NASTY SURGEONS – Exhumation requiem, 2017

Enlaces: Facebook

Si tuviera que hacer una lista de las leyendas vivas del metal extremo nacional, sin duda Raúl Weaver estaría en ella. Este músico burgalés lleva peleando por la escena al pie del cañón más de veinte años y eso es algo admirable. Conocido por militar en los ya disueltos (por desgracia para todos) MISTWEAVER o en otros proyectos que a día de hoy siguen activos, como MASS BURIAL, GRAVEYARD SOULS, AUTHORITY CRISIS y NASTY SURGEONS, que es la banda por la que hoy escribimos.

Su debut de 2017, titulado Exhumation requiem, ha sido editado por Xtreem Music y vamos a comentar hoy, queridos hermanos y hermanas, qué nos ha parecido. Desde la primera toma de contacto, en este caso de manera visual con esa portada (a cargo del magnífico Juanjo Castellano, otra leyenda) desprende death metal por cada poro. Portadas como estas son las que te hacen saber al instante qué te vas a encontrar cuando comience a girar el redondo en el reproductor. Pero en el caso de NASTY SURGEONS viene con algunos ingredientes extra.

Primeramente, no centran su música puramente en el death metal; Exhumation requiem viene cargadito de death, pero también de grindcore en proporciones casi al cincuenta por ciento, sin pretensiones ni hostias en vinagre: metal extremo inmundo y putrefacto ejecutado a la antigua, muy en la vena de los primeros CARCASS, GENERAL SURGERY o EXHUMED, aunque me atrevería a decir que, según en qué partes, más brutotes que alguno de los mencionados. Por otra parte, se notan las inquietudes melódicas de Raúl, ya que podemos escuchar buenas combinaciones de ese death/grind cafre que comentábamos con melodías marca de la casa Weaver, las cuales llegan a sonar a veces incluso enfermizas y caóticas; una delicia tan exquisita como podrida.

Guturales graves, también de la casa Weaver, lideran las líneas vocales, destrozando tus tímpanos como un puto martillo pilón. La batería, sin dedicarse de manera devota a los mismos ritmos, añade un puntito de variedad, siendo en parte culpable de ese regustillo groovie que emanan algunos temas. Sin duda, estas son las cosas que hacen que la música de NASTY SURGEONS tenga ese aire fresco, como cuando te bebes una Voll-Damm después de haberte comido un pictolín.

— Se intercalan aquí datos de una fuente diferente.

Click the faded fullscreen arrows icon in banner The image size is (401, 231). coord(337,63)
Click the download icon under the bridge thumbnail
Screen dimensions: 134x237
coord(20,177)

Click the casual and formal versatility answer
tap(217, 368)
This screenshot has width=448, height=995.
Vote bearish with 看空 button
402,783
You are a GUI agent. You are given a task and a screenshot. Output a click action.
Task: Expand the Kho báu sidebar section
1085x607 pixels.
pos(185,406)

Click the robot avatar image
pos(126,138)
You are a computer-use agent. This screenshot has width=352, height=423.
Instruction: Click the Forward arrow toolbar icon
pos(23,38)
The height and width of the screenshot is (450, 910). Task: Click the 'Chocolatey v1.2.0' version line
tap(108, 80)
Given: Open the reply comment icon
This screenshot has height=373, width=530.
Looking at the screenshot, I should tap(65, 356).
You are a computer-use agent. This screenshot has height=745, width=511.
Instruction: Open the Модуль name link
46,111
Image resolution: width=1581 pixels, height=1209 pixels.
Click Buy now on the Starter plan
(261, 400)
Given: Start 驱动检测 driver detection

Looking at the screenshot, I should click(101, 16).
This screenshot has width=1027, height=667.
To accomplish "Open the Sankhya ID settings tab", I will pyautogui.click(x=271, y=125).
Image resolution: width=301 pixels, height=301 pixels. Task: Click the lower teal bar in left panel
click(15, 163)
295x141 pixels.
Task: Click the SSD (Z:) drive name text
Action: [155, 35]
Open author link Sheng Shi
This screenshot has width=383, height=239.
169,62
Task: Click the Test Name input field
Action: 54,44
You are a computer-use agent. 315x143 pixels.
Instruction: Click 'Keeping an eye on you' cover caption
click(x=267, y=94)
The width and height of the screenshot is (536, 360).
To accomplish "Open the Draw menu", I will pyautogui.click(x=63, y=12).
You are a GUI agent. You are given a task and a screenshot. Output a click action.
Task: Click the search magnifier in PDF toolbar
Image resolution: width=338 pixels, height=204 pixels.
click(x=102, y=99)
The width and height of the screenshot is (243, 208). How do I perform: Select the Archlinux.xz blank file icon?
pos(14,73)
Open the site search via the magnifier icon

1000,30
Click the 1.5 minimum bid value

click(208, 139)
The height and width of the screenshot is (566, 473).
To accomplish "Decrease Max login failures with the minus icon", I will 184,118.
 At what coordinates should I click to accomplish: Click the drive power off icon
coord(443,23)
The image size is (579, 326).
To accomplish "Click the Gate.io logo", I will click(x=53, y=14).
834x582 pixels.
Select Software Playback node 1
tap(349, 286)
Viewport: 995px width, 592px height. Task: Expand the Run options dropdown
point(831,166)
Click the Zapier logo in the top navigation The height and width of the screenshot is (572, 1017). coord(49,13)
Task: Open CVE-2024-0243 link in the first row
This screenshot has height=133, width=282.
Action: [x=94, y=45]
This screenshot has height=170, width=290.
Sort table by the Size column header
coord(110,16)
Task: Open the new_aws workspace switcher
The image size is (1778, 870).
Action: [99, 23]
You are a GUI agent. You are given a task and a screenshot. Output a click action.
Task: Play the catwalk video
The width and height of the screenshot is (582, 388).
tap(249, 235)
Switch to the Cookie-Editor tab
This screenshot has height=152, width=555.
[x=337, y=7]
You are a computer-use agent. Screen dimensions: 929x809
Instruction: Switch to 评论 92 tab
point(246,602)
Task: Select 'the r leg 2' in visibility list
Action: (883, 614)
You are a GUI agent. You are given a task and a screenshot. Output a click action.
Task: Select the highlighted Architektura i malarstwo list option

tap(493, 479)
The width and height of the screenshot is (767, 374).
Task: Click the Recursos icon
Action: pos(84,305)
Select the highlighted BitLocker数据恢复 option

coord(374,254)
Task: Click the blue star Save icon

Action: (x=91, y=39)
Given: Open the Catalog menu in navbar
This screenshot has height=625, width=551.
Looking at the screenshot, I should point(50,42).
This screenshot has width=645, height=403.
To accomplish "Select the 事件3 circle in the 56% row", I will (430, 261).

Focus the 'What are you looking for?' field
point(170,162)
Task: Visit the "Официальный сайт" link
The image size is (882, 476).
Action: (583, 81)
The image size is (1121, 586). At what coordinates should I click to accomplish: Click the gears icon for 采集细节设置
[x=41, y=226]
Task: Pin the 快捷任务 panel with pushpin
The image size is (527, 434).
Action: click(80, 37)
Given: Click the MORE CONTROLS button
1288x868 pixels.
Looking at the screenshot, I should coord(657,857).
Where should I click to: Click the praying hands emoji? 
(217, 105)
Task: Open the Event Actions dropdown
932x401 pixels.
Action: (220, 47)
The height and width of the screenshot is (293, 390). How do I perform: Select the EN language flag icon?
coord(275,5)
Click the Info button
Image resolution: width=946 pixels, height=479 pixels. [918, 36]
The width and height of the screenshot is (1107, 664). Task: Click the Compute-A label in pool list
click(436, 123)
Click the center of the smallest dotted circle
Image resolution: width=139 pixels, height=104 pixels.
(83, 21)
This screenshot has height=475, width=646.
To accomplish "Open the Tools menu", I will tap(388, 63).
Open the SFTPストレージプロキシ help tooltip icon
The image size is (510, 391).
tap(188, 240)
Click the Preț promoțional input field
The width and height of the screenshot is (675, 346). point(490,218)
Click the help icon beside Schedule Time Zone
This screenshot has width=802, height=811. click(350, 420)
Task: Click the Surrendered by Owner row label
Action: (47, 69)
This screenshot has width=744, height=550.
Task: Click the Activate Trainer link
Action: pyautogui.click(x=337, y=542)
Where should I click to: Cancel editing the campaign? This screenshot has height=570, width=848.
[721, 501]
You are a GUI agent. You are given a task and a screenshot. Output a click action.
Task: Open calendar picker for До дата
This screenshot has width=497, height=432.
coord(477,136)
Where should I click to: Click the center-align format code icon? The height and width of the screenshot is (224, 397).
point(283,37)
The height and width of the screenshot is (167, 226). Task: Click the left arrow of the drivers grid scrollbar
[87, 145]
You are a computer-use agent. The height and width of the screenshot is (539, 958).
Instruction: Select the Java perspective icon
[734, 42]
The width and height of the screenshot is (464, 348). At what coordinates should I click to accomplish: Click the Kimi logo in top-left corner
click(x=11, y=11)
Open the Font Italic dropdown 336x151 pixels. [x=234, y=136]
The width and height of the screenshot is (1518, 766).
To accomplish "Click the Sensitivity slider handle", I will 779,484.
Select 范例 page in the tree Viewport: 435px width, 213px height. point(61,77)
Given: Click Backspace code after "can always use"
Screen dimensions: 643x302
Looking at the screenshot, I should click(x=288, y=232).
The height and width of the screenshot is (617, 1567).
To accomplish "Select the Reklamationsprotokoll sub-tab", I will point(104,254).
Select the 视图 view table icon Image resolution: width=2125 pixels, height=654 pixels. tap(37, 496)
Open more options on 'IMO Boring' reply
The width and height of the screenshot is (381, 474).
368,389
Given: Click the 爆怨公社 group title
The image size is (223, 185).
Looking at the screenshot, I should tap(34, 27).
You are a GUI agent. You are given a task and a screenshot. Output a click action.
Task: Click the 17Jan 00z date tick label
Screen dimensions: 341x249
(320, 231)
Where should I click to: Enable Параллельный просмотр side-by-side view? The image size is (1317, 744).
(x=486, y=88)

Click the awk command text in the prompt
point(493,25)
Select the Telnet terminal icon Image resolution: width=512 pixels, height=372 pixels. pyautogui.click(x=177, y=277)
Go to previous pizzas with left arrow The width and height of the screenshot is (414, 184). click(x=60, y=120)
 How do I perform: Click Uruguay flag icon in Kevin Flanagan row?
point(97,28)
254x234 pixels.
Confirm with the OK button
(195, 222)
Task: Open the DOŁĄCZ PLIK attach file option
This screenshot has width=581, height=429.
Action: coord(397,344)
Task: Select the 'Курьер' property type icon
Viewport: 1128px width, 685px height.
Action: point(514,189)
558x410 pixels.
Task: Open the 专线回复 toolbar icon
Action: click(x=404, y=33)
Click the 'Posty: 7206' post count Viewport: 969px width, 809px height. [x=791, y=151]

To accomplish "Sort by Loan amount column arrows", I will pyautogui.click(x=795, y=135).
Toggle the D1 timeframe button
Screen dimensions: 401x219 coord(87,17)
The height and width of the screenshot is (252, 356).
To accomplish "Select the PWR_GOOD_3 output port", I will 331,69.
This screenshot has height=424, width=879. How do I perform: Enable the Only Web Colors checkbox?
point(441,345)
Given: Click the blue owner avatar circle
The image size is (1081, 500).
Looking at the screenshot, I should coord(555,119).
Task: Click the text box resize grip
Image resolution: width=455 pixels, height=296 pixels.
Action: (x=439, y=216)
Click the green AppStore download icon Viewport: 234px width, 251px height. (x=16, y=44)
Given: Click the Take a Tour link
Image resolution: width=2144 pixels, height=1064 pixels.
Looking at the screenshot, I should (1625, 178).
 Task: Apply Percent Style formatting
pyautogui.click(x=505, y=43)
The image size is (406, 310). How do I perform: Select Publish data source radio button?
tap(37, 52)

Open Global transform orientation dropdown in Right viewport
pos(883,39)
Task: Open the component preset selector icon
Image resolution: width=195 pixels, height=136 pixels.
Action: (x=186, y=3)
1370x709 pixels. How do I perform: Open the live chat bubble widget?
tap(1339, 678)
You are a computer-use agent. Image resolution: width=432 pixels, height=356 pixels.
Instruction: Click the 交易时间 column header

Un disco muy bruto, pero con sus puntitos de melodía y con una única premisa: pudrir nuestros cerebros a base de un death/grind que haría poguear incluso al gilipollas de Mario Vaquerizo, algo de lo que he podido ser testigo, ya que lo que transmite NASTY SURGEONS en directo es todavía mejor que en el disco. Deseando volver a verles en un escenario y que saquen nueva mandanga; les estaré esperando pictolín en boca, Voll-Damm en mano.